--- Records for processing Enclosed Below ---

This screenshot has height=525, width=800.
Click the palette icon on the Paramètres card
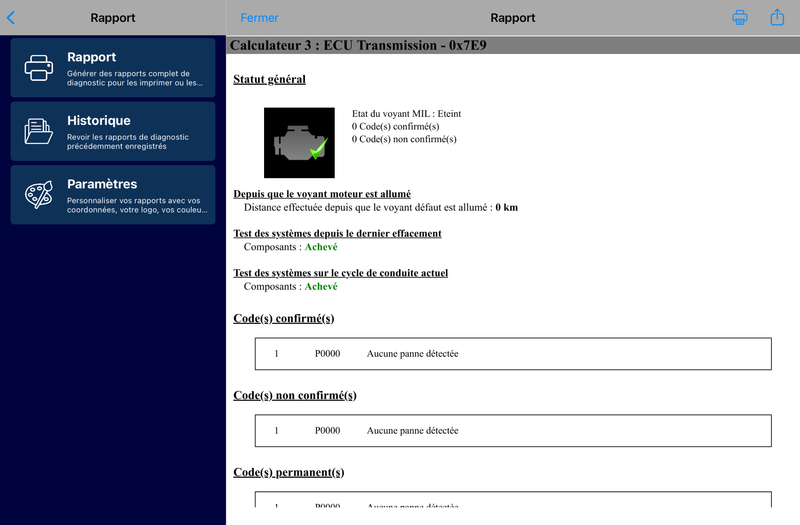(39, 194)
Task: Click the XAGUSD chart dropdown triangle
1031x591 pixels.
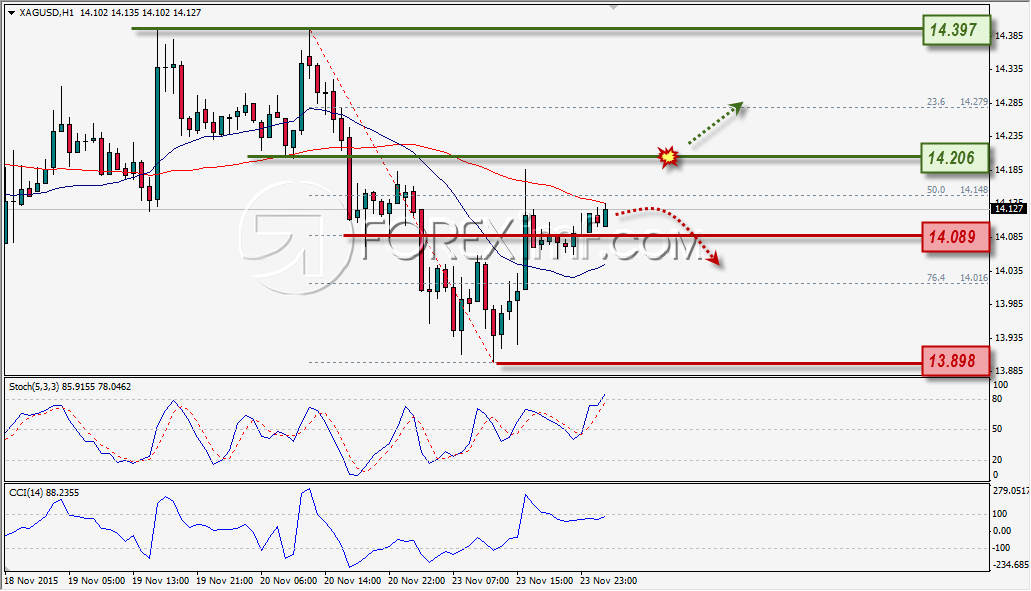Action: tap(11, 12)
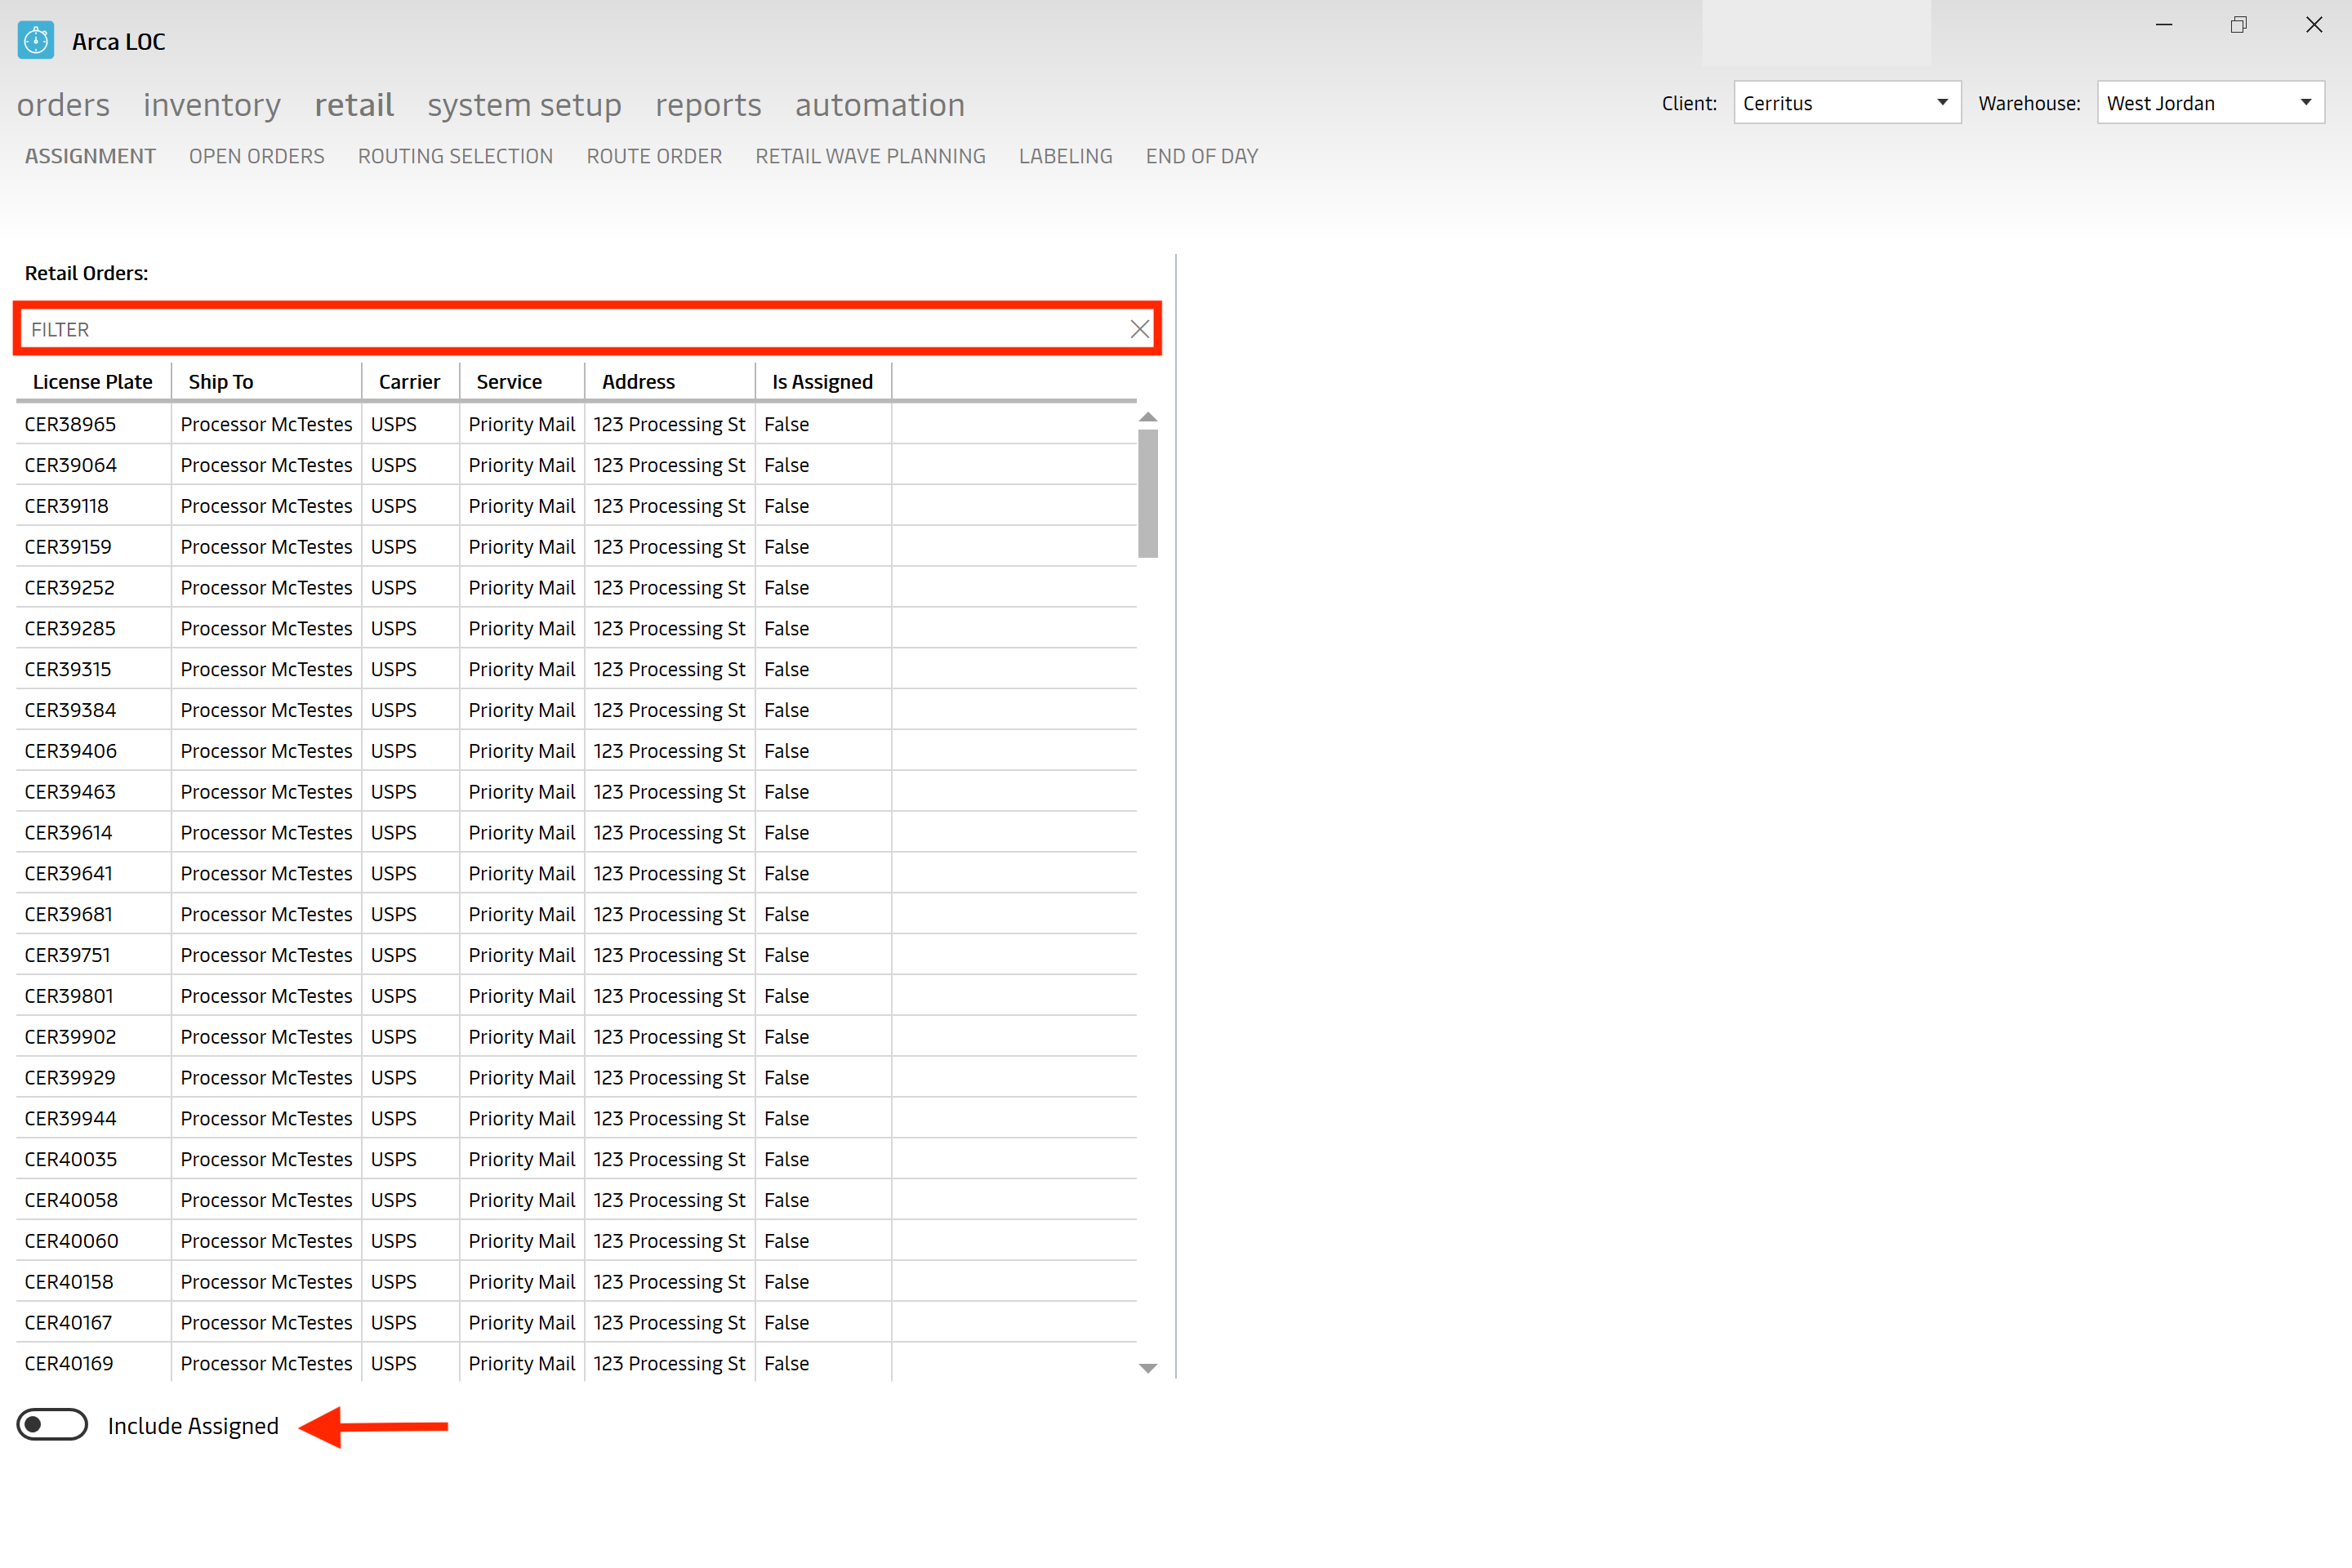This screenshot has height=1568, width=2352.
Task: Click the LABELING tab
Action: 1064,156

--- End of Enclosed Records for processing ---

Reproduce all entries exactly. Pictures do not belong in the copy.

This screenshot has height=525, width=800.
Click the palette icon on the Paramètres card
(39, 194)
Task: Click the XAGUSD chart dropdown triangle
1031x591 pixels.
Action: tap(11, 12)
This screenshot has height=1568, width=2352.
Task: Click the LABELING tab
Action: 1064,156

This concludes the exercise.